7. The superconducting cable fault prediction method based on SVM and BiLSTM model according to claim 1 is characterized in that: The using of the attention layer to weight the bidirectional information of the cable and inputting the weighted result into the fully connected layer to predict the probability of cable failure includes: Calculating an attention score for each time step in the bidirectional information of the cable, normalizing the attention score of each time step, and obtaining an attention weight corresponding to each time step; Performing weighted calculation on the state of each time step in the bidirectional cable information and the attention weight of the corresponding time step, and summing the weighted calculation results of each time step in the bidirectional cable information to obtain a weighted result; The weighted results are mapped into a preset target space to predict the probability of a fault occurrence according to the features in the weighted results.

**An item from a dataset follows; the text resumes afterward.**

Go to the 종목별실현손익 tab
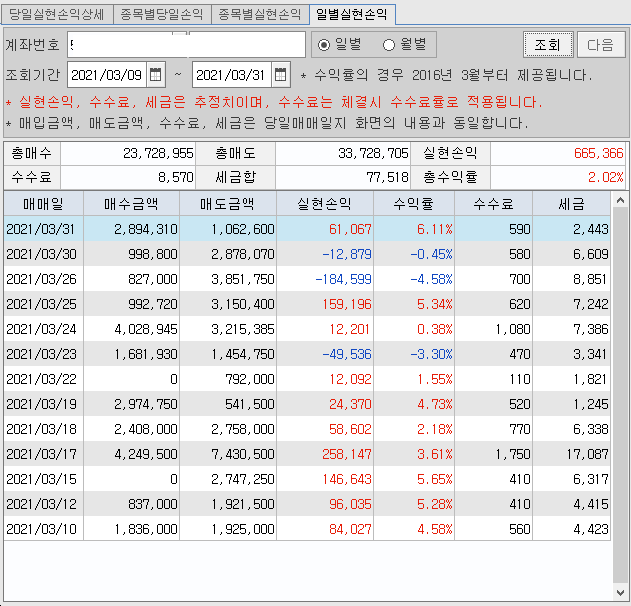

8. A superconducting cable fault prediction device based on SVM and BiLSTM model, characterized in that: The device comprises: A feature extraction module is used to obtain a cable data set and perform feature extraction on the cable data set to obtain a feature data set; A data clustering module, used to cluster the characteristic data set according to the operating status, and when the clustering is completed, calculate the probability of failure occurrence under the operating status corresponding to each cluster according to the clustering result; A fault prediction module is used to train a preset fault prediction model based on the characteristic data contained in each cluster in the clustering result and the fault occurrence probability corresponding to each cluster, obtain a final fault prediction model when the training is completed, and use the final fault prediction model for real-time cable fault prediction; Among them, the fault prediction model includes a BiLSTM layer, an attention layer and a fully connected layer. During the training process, the BiLSTM layer is used to capture and fuse the cable history information and cable future information in the feature data contained in each cluster in the clustering result. After obtaining the bidirectional information of the cable, the attention layer is used to weight the bidirectional information of the cable, and the weighted result is input into the fully connected layer to predict the cable fault probability.
9. A storage medium, characterized in that: The storage medium stores computer-readable instructions, and when the computer-readable instructions are executed by one or more processors, the one or more processors execute the steps of the superconducting cable fault prediction method based on the SVM and BiLSTM model as described in any one of claims 1 to 7.
10. A computer device, characterized in that: include: one or more processors, and memory; The memory stores computer-readable instructions, and when the computer-readable instructions are executed by the one or more processors, the steps of the superconducting cable fault prediction method based on the SVM and BiLSTM model as described in any one of claims 1 to 7 are performed.